Birthday Jitters

Knowing the truth gave a lot of fears but indeed made me appreciate life even more. The fact that I was brought to earth and given a chance to enjoy life despite the biological parents leaving me behind is an obvious reason I should be thankful for whatever I may encounter on my journey and for all that I have right up to this very moment. It made me treasure every people I will meet and every lesson I have learned. 

As it is a scar I will forever carry on my heart, it is also something that helped me strive into making my life more meaningful and it made me more intelligent in dealing with different situations. Yes, it brought me fears and I'm still coping up with it, trying to fight from it. But every time I am tried by the storms, I must say I am bravefully overcoming each. 
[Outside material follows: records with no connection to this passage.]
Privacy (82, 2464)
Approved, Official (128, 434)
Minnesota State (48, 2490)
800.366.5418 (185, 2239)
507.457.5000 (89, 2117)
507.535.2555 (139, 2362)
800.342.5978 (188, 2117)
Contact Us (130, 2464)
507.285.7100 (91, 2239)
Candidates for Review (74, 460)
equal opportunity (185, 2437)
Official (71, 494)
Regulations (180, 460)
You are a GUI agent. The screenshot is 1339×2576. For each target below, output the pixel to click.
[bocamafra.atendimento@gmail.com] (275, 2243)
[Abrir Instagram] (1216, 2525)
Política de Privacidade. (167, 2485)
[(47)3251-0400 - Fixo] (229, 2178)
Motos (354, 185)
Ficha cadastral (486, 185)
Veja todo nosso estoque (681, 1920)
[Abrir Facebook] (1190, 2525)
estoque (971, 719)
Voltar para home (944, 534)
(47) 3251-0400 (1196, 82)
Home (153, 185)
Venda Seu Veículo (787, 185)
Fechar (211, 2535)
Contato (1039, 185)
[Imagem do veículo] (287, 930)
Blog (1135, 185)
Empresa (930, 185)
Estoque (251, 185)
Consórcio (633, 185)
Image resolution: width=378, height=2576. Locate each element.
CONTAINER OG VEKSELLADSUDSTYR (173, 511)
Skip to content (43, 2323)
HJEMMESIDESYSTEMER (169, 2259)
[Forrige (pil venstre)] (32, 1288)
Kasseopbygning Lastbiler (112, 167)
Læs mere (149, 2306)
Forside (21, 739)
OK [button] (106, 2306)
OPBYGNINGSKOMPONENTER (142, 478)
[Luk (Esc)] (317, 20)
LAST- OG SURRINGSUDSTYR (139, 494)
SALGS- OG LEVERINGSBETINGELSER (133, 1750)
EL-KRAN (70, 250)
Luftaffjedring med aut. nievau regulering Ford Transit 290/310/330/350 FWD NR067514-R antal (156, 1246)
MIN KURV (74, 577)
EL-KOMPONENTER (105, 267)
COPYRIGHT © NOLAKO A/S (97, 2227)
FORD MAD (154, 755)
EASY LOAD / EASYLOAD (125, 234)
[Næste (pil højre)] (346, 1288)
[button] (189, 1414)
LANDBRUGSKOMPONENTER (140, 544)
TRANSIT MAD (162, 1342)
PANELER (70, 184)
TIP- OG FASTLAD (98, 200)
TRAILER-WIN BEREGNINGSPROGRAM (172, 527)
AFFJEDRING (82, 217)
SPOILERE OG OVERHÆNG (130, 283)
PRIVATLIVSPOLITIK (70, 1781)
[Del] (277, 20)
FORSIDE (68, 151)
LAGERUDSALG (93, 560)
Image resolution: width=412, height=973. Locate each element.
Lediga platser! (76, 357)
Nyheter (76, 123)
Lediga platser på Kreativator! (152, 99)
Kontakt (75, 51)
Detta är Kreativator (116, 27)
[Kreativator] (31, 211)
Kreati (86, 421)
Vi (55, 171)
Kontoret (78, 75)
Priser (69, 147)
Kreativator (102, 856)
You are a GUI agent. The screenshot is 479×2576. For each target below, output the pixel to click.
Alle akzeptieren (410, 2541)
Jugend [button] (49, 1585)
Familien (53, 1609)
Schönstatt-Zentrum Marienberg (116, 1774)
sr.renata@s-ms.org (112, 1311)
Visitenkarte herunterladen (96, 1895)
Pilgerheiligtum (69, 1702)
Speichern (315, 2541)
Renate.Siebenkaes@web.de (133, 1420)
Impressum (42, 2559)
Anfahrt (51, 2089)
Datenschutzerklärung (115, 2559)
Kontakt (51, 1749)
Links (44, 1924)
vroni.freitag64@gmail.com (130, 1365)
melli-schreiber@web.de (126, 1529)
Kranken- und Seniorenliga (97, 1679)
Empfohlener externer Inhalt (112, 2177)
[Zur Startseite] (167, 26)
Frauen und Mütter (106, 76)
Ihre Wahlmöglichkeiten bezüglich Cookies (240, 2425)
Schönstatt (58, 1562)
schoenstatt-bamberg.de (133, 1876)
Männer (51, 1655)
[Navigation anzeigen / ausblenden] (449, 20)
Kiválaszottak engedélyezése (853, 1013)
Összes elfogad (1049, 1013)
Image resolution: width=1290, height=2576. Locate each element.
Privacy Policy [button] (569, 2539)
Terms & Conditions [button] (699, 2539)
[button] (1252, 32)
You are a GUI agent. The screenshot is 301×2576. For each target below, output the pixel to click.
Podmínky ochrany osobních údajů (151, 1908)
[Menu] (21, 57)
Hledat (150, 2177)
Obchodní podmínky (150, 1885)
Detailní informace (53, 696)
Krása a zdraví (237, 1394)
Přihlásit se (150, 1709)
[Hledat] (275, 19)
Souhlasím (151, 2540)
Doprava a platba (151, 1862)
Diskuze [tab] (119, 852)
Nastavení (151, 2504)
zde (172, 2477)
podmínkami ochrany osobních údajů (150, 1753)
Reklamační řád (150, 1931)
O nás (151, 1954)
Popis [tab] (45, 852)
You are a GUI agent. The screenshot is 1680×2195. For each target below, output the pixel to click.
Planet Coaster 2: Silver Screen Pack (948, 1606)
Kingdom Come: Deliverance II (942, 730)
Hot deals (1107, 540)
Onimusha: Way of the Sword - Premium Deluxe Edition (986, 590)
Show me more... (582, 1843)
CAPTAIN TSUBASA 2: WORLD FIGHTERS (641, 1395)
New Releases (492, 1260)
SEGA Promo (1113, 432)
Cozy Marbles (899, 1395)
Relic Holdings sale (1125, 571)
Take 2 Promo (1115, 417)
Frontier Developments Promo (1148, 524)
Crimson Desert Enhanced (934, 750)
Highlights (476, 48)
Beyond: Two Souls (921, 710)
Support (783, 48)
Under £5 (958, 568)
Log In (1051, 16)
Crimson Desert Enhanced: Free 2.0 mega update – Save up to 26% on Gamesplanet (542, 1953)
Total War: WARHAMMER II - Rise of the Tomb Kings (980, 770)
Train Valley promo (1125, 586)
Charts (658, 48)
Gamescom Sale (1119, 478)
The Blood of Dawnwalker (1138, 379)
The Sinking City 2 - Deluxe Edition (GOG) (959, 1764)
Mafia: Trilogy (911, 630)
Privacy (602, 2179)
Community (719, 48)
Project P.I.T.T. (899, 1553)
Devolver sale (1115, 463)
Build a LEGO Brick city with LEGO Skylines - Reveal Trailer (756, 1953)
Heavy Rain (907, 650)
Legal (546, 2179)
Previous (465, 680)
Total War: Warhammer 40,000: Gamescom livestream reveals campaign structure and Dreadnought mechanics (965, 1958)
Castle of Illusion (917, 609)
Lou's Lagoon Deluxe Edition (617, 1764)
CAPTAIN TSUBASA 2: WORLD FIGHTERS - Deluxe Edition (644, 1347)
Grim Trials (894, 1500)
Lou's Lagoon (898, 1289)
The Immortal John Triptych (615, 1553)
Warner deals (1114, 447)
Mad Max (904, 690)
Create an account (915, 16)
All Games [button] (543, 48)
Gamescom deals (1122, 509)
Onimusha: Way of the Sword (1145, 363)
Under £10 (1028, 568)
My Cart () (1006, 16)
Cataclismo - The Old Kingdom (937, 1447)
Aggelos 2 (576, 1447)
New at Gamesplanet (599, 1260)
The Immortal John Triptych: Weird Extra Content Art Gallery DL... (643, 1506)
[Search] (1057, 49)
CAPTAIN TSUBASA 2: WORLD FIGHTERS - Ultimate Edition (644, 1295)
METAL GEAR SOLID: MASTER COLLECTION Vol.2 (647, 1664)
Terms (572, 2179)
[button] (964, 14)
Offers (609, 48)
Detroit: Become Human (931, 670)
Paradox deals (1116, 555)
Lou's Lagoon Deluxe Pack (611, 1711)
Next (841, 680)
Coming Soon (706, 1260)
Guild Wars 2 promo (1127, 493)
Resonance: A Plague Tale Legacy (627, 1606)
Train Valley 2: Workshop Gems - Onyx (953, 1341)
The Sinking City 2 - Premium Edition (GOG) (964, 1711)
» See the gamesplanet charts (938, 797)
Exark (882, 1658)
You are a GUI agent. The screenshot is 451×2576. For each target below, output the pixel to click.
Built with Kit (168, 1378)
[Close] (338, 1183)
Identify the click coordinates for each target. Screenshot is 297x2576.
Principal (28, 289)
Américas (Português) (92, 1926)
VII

Truthfully, I haven't spoken to the man and woman yet. I used to call them that since i don't want them to be called my mom and dad. They're not my parents for me. But as I was always told, I cannot deny the fact that they're still 'my parents' and I owe my life to them. Bearing me for nine months and bringing me out to the world is not an easy thing for a woman. For that, I thank them. But for the 25 years of love and affection and sacrifices, I owe them to my mama and papa. I salute them for raising me the way they did. All their sacrifices and hardships to give me the life I have right now were really exceptional and something to be grateful for. I owe 95% of my life to them, and to the rest of the family for treating me like their own. I was their baby, and still am until now.

Being adopted made me fear goodbyes and letting go. Admittedly, those two are the things I hate the most. But knowing the truth made me stand up and be proud that I am one. Life may put me down but I got more reasons to stand up.

Therefore, as it only comes once a year, I come to celebrate my day in the most special way with the most special people in my life. And I made sure to let others realize how grateful they should be for being given another year to enjoy life on earth.

Few days from now, I'll officially turn 25. For the past years since birth, I've been blessed with all the kinds of blessings there is, whether I've been bad or good. I have so much to be thankful for which I am sharing to you on my next blog. I'm gonna do it on my birthday. For now, be with me as I start my birthday week.